Financial Economics
Postgraduate course, University of Chinese Academy of Sciences, School of Economics and Management, 2014
This course introduces the core theory of financial economics, with a focus on key topics such as asset pricing, market efficiency, and investment theory. As the lead instructor, I guided students through financial models and provided practical exercises in analyzing financial markets.
Course Content:
- Decision Making Under Uncertainty:
- Difference between certainty and uncertainty.
- Expected utility and stochastic dominance.
- Portfolio Choice:
- Mean-variance approach and capital asset pricing model (CAPM).
- Systems of Financial Markets:
- Introduction to spot markets, contingent claims markets, and arrow securities.
- Arbitrage and Option Pricing:
- The role of arbitrage in financial markets.
- Option pricing using Black-Scholes and Merton models.
- Firms and Financial Markets:
- Firm and stock market equilibrium.
- Separation of ownership and control in financial markets.
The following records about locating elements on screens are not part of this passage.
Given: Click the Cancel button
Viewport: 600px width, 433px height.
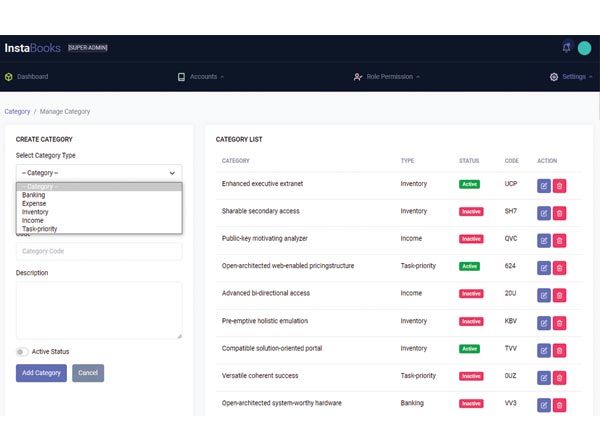Looking at the screenshot, I should [x=88, y=373].
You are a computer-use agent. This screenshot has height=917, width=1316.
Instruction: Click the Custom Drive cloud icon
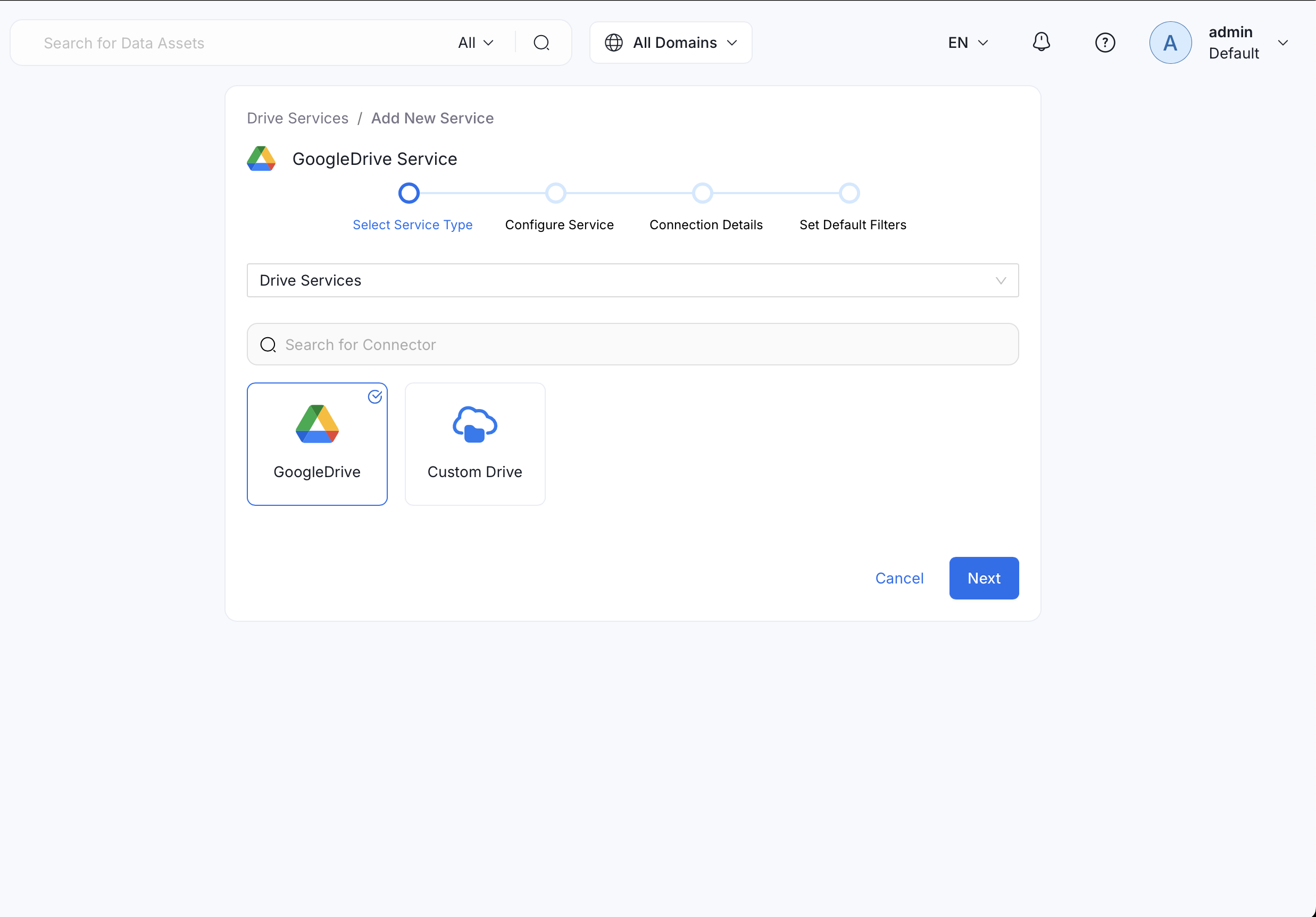point(474,424)
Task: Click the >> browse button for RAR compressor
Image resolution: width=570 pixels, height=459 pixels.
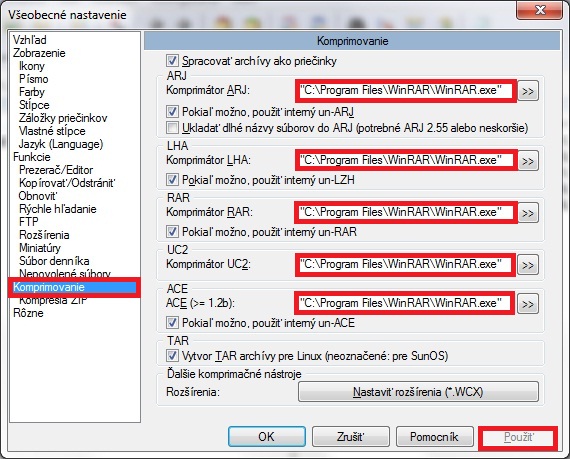Action: click(x=528, y=213)
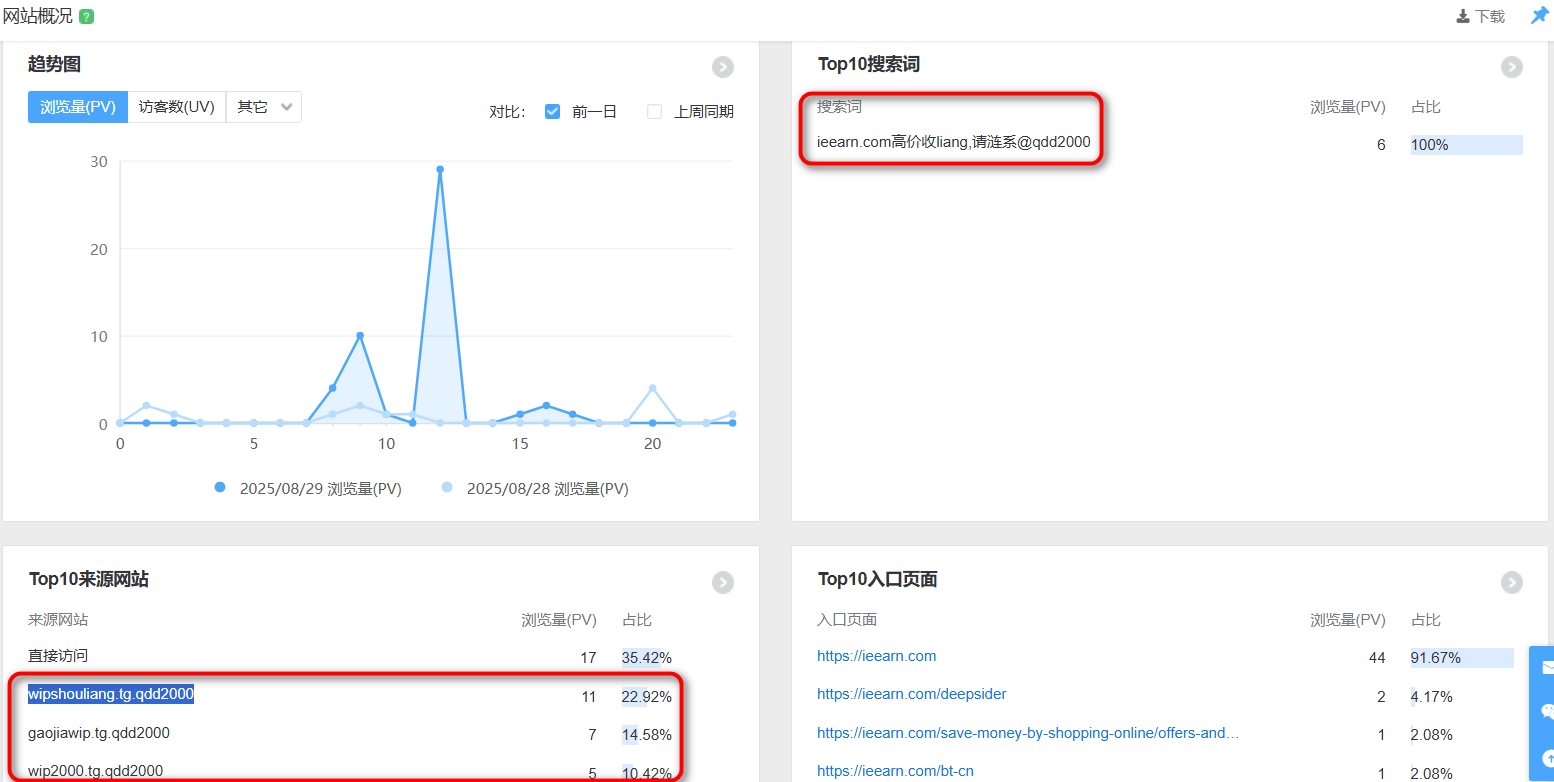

- Debt Contracts and Credit Rationing:
- Adverse selection and credit rationing in financial markets.
- Deposit Contracts and Banking:
- Introduction to banking systems and deposit contracts.
- The role of bank runs and deposit insurance.
- Regulation of Banks:
- Bank regulations and the rationale behind them.
- Reserve requirements and capital adequacy.
- Present-Value Relations:
- The relationship between stock prices, dividends, and returns.
Teaching Methodology:
The course combined theoretical lectures with practical applications. Students applied financial models to real-world data using R programming for financial analysis.
Hours: 40 hours
Recommended Textbooks:
- “The Econometrics of Financial Markets” by John Y. Campbell, Andrew Lo, and A. Craig MacKinlay, Princeton University Press.
- “Time Series Analysis” by James Hamilton, Princeton University Press, 1994.
- “Analysis of Financial Time Series” by R. S. Tsay, 3rd edition, People’s Posts and Telecommunications Press, 2012.